■ Instruções do exercício: No texto de apoio, qual filósofo é parafraseado na afirmação de que todos deveriam gozar dos mesmos direitos?

■ Texto de apoio:

:::

Os desafios da inclusão de pessoas com autismo no Brasil
Enviada em 13/05/2020
A teoria contratualista de Rousseau metaforiza a concessão das liberdades humanas ao Estado, que, em troca, seria responsável pela garantia dos direitos. Apesar de ideológico, tal contrato perde a reciprocidade quando os direitos de indivíduos autistas são negligenciados. Nessa égide, isso ocorre, seja pelo preconceito social, seja pelo descaso do Governo. Por esse motivo, subterfúgios devem ser encontrados.
Torna-se impreterível analisar, precipuamente, que o Brasil é regido por uma Carta Magna que direciona o comportamento dos indivíduos. Contudo, esse fator não isenta indivíduos portadores do autismo a ultrajes sociais e preconceitos. Desse modo, a população desenvolve juízos de valores sobre uma deficiência, excluindo os diferentes. Parafraseando o filósofo São Tomás de Aquino, todos deveriam gozar dos mesmos direitos. Todavia, esse pensamento é utópico, posto que vive-se em uma sociedade onde as diferenças são motivos para um tratamento desigual. Destarte, mudar o comportamento é uma obrigação e não um fato opcional.
Faz-se mister, refletir, ainda, que não há um investimento efetivo do Governo no que tange à inclusão dos autistas, principalmente, em ambiente escolar. Nesse cenário, a educação dos portadores do autismo se mantem inalterada, sem medidas de integração que possa alterar o atual panorama desse quadro. Consoante ao sociólogo Durkheim, os problemas individuais são sempre reflexos dos problemas sociais. Nessa perspectiva, isso implica dizer que parte da sociedade é um grande entrave para os autistas. Logo, medidas devem ser engendradas.
Diante do olhar físico de Isaac Newton, um corpo só é capaz de sair da inércia se uma força lhe for aplicada. Urge, portanto, que o Poder Público, em parceria com as Escolas, realizem a integração dos autistas, por meio do investimento em escolas, que contratem professores qualificados para auxiliar no ensino dos autistas. Outrossim, realizem debates em escolas sobre a importância do convívio social em um tratamento igualitário, com o fito de desenraizar o preconceito e atingir a reciprocidade rousseana.

:::

■ Linhas exibidas:
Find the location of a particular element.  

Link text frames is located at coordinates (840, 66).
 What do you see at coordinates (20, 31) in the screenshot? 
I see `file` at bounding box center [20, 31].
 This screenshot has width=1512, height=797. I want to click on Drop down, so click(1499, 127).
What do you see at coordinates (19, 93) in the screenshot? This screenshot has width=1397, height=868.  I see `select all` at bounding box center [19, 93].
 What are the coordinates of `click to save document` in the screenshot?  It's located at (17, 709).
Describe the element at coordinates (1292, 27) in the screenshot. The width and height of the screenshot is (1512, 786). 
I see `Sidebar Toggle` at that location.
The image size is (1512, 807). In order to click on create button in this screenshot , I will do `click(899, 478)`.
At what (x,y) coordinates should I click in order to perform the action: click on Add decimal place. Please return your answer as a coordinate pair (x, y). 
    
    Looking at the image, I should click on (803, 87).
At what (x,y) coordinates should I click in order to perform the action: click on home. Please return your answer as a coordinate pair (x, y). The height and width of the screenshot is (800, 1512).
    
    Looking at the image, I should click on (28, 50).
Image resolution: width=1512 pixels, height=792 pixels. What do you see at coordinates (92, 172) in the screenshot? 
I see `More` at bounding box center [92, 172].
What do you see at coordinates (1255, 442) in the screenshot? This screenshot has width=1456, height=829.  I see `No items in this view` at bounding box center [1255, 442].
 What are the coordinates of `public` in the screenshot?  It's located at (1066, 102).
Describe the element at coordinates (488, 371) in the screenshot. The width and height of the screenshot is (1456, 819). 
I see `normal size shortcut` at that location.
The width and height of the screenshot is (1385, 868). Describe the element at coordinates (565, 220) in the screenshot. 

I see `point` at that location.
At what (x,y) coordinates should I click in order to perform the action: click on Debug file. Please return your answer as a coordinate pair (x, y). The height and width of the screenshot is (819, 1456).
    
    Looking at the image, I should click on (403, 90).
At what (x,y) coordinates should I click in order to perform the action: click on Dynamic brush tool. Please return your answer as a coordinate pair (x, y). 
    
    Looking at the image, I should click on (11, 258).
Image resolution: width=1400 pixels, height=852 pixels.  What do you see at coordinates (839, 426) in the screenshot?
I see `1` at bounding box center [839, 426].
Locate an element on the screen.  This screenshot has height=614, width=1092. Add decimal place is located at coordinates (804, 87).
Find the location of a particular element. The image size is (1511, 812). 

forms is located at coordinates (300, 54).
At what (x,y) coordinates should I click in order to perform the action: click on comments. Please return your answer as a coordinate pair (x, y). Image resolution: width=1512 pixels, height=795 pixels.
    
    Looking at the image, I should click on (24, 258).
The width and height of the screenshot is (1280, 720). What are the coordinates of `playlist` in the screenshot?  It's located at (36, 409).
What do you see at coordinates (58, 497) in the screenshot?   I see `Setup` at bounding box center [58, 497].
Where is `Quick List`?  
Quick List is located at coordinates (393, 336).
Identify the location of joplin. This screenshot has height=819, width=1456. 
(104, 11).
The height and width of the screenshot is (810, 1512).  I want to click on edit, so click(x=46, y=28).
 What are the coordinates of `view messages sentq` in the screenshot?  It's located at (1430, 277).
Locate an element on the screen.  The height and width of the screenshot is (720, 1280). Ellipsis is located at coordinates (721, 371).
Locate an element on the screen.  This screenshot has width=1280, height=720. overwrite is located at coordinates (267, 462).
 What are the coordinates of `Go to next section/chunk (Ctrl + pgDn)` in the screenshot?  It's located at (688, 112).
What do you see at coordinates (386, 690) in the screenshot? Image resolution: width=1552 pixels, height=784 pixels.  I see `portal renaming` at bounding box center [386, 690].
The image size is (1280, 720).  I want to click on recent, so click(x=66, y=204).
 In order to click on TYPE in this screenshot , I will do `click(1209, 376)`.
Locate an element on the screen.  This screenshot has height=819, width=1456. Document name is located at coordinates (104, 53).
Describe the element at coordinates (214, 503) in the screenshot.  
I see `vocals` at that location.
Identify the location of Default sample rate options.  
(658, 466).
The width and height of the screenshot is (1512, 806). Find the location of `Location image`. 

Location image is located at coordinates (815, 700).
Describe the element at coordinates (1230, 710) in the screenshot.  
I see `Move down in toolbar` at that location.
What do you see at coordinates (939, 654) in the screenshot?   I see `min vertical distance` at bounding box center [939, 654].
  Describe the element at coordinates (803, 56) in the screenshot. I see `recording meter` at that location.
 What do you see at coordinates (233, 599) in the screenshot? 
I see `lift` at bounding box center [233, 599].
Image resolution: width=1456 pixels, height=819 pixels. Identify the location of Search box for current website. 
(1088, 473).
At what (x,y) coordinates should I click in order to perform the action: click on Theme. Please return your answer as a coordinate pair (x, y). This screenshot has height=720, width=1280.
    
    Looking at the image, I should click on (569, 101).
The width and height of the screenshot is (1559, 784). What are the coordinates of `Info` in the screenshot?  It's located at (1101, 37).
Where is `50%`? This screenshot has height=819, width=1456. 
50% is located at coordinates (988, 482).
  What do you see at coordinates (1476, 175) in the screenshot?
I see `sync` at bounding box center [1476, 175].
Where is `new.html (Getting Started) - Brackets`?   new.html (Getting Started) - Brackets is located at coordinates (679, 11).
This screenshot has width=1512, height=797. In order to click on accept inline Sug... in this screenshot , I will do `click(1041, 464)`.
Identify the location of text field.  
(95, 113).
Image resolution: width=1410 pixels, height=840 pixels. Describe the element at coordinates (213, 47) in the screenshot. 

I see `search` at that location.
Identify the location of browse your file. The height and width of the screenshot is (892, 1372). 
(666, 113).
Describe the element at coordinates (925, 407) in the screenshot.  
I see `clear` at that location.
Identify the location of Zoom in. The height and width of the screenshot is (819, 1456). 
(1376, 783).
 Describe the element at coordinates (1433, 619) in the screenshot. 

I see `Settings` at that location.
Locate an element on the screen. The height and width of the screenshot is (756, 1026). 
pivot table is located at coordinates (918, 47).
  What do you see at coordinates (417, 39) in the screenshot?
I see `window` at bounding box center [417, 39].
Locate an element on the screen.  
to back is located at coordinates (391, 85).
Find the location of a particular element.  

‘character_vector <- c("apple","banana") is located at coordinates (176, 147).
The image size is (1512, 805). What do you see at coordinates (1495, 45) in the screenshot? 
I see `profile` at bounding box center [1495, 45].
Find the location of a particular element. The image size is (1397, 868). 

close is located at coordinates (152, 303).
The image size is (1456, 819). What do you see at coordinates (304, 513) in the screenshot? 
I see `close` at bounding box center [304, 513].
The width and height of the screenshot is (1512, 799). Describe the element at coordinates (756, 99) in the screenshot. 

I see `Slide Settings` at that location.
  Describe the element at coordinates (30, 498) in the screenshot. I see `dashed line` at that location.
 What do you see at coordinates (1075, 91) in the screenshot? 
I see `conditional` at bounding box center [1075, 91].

:::

■ Exercício resolvido: São Tomás de Aquino.